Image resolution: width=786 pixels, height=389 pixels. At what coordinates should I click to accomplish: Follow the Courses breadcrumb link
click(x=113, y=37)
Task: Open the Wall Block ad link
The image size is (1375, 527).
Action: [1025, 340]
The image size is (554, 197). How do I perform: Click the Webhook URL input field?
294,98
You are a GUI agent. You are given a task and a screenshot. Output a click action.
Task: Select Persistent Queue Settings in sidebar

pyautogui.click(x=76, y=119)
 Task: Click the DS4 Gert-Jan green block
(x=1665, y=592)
.....
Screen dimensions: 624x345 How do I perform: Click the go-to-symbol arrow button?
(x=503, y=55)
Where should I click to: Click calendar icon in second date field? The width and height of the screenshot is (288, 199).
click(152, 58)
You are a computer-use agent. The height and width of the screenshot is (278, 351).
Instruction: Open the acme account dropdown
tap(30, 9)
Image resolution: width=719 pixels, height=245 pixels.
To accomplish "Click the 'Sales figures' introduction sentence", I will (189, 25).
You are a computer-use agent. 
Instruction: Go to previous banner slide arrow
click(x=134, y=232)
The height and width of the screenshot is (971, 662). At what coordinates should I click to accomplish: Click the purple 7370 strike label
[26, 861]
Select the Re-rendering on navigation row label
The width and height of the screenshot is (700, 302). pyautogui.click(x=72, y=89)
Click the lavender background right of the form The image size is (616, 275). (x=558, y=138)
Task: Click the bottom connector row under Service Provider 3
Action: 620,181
.....
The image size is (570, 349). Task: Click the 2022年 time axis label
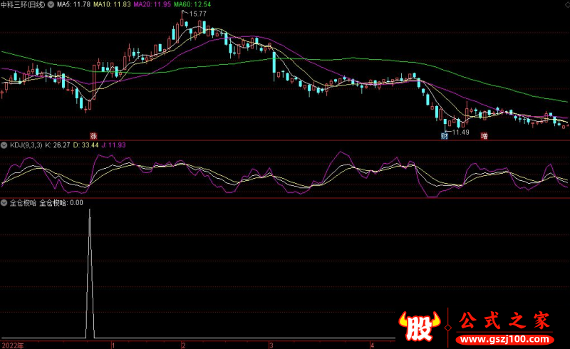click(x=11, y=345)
.....
#### [PROBLEM REQUIREMENTS]
Go through the entries above, and wherever a line holds the word "computer", copy that line.

#### [ANSWER TO THIS TASK]
You are a computer-use agent. The height and width of the screenshot is (278, 351).
You are a computer-use agent. 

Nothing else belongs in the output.